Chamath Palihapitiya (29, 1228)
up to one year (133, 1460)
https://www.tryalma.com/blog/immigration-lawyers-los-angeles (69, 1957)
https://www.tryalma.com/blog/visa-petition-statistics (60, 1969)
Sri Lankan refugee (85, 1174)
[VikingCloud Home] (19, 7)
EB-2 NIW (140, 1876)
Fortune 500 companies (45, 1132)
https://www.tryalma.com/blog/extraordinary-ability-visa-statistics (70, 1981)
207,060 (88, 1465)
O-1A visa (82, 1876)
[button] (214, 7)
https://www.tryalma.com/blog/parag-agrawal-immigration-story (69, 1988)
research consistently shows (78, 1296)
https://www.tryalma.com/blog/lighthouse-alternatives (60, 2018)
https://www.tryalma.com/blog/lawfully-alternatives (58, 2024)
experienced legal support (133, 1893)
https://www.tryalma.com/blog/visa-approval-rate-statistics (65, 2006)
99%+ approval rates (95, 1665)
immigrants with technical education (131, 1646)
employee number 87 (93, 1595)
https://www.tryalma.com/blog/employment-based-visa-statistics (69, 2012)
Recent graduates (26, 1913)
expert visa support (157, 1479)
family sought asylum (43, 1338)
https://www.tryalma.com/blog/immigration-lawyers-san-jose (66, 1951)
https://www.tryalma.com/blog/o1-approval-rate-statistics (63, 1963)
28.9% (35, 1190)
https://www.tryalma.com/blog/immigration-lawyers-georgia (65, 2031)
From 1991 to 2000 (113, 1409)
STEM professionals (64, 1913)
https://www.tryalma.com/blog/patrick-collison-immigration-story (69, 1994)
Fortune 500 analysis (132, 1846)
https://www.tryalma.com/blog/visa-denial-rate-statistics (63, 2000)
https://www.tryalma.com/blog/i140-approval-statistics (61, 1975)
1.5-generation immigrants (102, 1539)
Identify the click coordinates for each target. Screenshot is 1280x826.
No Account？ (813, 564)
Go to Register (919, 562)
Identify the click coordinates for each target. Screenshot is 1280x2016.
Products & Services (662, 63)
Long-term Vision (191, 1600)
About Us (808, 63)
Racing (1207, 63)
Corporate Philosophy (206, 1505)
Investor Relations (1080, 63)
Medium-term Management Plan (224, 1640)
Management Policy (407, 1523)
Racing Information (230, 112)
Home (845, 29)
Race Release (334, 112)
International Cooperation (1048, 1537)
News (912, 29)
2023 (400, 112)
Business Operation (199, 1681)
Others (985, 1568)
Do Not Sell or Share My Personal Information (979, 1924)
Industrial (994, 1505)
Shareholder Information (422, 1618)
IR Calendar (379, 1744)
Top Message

Requirement: Copy all of the material word for word.

Exercise solution:
Chamath Palihapitiya (29, 1228)
up to one year (133, 1460)
https://www.tryalma.com/blog/immigration-lawyers-los-angeles (69, 1957)
https://www.tryalma.com/blog/visa-petition-statistics (60, 1969)
Sri Lankan refugee (85, 1174)
[VikingCloud Home] (19, 7)
EB-2 NIW (140, 1876)
Fortune 500 companies (45, 1132)
https://www.tryalma.com/blog/extraordinary-ability-visa-statistics (70, 1981)
207,060 (88, 1465)
O-1A visa (82, 1876)
[button] (214, 7)
https://www.tryalma.com/blog/parag-agrawal-immigration-story (69, 1988)
research consistently shows (78, 1296)
https://www.tryalma.com/blog/lighthouse-alternatives (60, 2018)
https://www.tryalma.com/blog/lawfully-alternatives (58, 2024)
experienced legal support (133, 1893)
https://www.tryalma.com/blog/visa-approval-rate-statistics (65, 2006)
99%+ approval rates (95, 1665)
immigrants with technical education (131, 1646)
employee number 87 (93, 1595)
https://www.tryalma.com/blog/employment-based-visa-statistics (69, 2012)
Recent graduates (26, 1913)
expert visa support (157, 1479)
family sought asylum (43, 1338)
https://www.tryalma.com/blog/immigration-lawyers-san-jose (66, 1951)
https://www.tryalma.com/blog/o1-approval-rate-statistics (63, 1963)
28.9% (35, 1190)
https://www.tryalma.com/blog/immigration-lawyers-georgia (65, 2031)
From 1991 to 2000 (113, 1409)
STEM professionals (64, 1913)
https://www.tryalma.com/blog/patrick-collison-immigration-story (69, 1994)
Fortune 500 analysis (132, 1846)
https://www.tryalma.com/blog/visa-denial-rate-statistics (63, 2000)
https://www.tryalma.com/blog/i140-approval-statistics (61, 1975)
1.5-generation immigrants (102, 1539)
Identify the click coordinates for each target. Screenshot is 1280x826.
No Account？ (813, 564)
Go to Register (919, 562)
Identify the click coordinates for each target. Screenshot is 1280x2016.
Products & Services (662, 63)
Long-term Vision (191, 1600)
About Us (808, 63)
Racing (1207, 63)
Corporate Philosophy (206, 1505)
Investor Relations (1080, 63)
Medium-term Management Plan (224, 1640)
Management Policy (407, 1523)
Racing Information (230, 112)
Home (845, 29)
Race Release (334, 112)
International Cooperation (1048, 1537)
News (912, 29)
2023 (400, 112)
Business Operation (199, 1681)
Others (985, 1568)
Do Not Sell or Share My Personal Information (979, 1924)
Industrial (994, 1505)
Shareholder Information (422, 1618)
IR Calendar (379, 1744)
Top Message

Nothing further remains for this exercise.